#### PROVIDED TEXT
== Segment start ==
« BackShow HN: Cursor for Userscriptsgithub.comSubmitted by mifydev 4 hours ago
  • _false 17 minutes ago

    Love the decision to edit DOM directly. More LLM tools should carefully consider their training environments instead of treating LLMs like AI Gods.

    • rahimnathwani an hour ago

      It would be cool if you could make this work with Gemini Flash, with keys from AI Studio. I imagine that would expand the set of people who would try it out, because they could use 'free' keys and not worry about unexpected bills.

      • mifydev 44 minutes ago

        That's a good point, I'll add support for other models shortly.

      • Akranazon 2 hours ago

        I'm working on a version of this, https://www.quillmonkey.com/ so you got ahead of me. I imagine there are many versions of this coming. Interesting what set of tools you went with.

        • mifydev 2 hours ago

          Oh that's cool! I've just used wxt to pack extension for firefox and chrome and just used typescript and plain anthropic api. My goal is to make this run fully inside the browser, without any helper binaries, like I've seen with others.

          • Akranazon an hour ago

            Your project seems pretty close to where mine was a couple weeks ago, where I was focused on a BYOK solution (user-entered Anthropic API key). I saw there was another similar extension already released in the app store (RobotMonkey) which hooks up to their own backend service, and offers subscriptions. For my project, I think that's the right way to go.

            It's funny what details about our designs are similar through accident. And what other things are completely different. I can show you my design potentially.

            Representing websites in a virtual filesystem is creative and definitely makes it easier for the agent to collect information about the page. But I'm confused between the `Bash` and the `Edit` tools. It seems like one uses the chrome executeScript API, and the other updates the file system. But if it's just doing file writes, are those edits visible in the browser, and persistent across sessions?

            • mifydev an hour ago

              Backend service is definitely way to go if you want to serve models for the user.

              So Bash and Edit tools are a bit weird, Bash tool is essentially JS execution, and Edit tool automatically generates a script that performs the edits on the page. These tools are needed for the model to explore the page, whatever it does at the end it creates a separate script that will be applied on the page load.

              • Akranazon 23 minutes ago

                Oh neat. So the edit tool is like a convenient API/wrapper for it to eg add HTML to some element? I guess theoretically that can also be achieved through Bash as well, but the tool fits closer to an interface we know exiting agents are good at.

        • Esophagus4 2 hours ago

          Awesome! So the agent has access to the DOM/JS running in the browser?

          That’s one of my biggest headaches writing user scripts currently: I write the script in an IDE with Claude then copy it to the browser / manually test it in the browser, then copy the results back to Claude or tell it what went wrong.

          Looking forward to trying this.

          • Zekio an hour ago

            to my knowledge all the major userscript extensions, at least allow watching for file changes so you don't have to copy it manually, so you can just refresh the page to test

            • mifydev 2 hours ago

              Yup, full access to DOM! Still needs a lot of optimizations, but the trick is that the agent reads the DOM as file, so it can grep parts of it naturally.
== Segment end ==
#### DATA TO EXAMINE
== Segment start ==
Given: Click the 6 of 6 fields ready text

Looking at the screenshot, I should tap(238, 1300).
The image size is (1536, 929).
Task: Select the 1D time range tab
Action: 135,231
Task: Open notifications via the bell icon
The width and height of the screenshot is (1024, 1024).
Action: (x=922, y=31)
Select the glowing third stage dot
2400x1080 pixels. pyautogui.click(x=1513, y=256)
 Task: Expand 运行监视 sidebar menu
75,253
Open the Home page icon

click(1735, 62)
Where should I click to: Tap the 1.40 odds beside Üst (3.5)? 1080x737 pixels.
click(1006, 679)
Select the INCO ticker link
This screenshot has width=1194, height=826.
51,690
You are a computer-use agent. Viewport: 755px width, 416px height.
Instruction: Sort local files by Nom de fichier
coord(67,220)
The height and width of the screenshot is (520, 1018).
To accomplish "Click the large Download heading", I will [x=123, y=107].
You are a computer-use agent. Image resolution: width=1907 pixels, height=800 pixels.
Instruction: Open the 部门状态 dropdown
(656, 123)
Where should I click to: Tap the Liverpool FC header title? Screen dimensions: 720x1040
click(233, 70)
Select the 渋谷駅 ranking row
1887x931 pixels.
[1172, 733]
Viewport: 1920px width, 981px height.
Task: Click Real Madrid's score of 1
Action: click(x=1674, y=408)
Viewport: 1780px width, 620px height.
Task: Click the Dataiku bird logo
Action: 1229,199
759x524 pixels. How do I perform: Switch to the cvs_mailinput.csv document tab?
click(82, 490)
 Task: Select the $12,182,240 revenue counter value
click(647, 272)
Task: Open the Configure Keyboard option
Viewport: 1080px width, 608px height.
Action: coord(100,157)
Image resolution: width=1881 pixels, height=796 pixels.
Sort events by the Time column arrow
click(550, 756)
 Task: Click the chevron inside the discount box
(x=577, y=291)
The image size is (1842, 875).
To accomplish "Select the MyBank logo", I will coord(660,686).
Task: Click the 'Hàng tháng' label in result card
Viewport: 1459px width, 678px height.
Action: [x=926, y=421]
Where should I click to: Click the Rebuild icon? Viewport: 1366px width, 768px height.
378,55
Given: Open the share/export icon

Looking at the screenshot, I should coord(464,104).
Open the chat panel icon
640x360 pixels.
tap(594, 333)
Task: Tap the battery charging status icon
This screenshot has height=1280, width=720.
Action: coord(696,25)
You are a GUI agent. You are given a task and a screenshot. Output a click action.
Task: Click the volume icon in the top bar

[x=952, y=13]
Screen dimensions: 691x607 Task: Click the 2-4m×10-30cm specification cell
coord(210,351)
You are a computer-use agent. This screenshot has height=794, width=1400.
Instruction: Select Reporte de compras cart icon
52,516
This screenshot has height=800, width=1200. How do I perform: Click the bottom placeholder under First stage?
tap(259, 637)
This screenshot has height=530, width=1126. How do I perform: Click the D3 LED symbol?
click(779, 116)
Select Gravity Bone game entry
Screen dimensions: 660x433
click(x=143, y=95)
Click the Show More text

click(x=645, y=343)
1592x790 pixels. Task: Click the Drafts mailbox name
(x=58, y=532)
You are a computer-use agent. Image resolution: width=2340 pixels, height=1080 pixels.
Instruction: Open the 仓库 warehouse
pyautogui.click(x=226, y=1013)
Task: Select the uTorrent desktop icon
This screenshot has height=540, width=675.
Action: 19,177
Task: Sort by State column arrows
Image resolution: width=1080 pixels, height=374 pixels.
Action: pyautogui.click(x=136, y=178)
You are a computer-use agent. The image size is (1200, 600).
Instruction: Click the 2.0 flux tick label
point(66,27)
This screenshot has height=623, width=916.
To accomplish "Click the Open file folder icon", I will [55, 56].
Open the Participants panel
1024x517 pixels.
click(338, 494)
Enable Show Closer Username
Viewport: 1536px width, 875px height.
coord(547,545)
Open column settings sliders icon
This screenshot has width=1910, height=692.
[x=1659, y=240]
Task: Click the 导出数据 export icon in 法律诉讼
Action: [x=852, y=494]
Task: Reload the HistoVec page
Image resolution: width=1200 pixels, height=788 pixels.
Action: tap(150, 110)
== Segment end ==
#### AIM OF THE EXERCISE
Name each distinct username that posts a comment in the thread about the userscript tool, listing each one only once. The listing isn't needed here.

#### ANSWER
_false, rahimnathwani, mifydev, Akranazon, Esophagus4, Zekio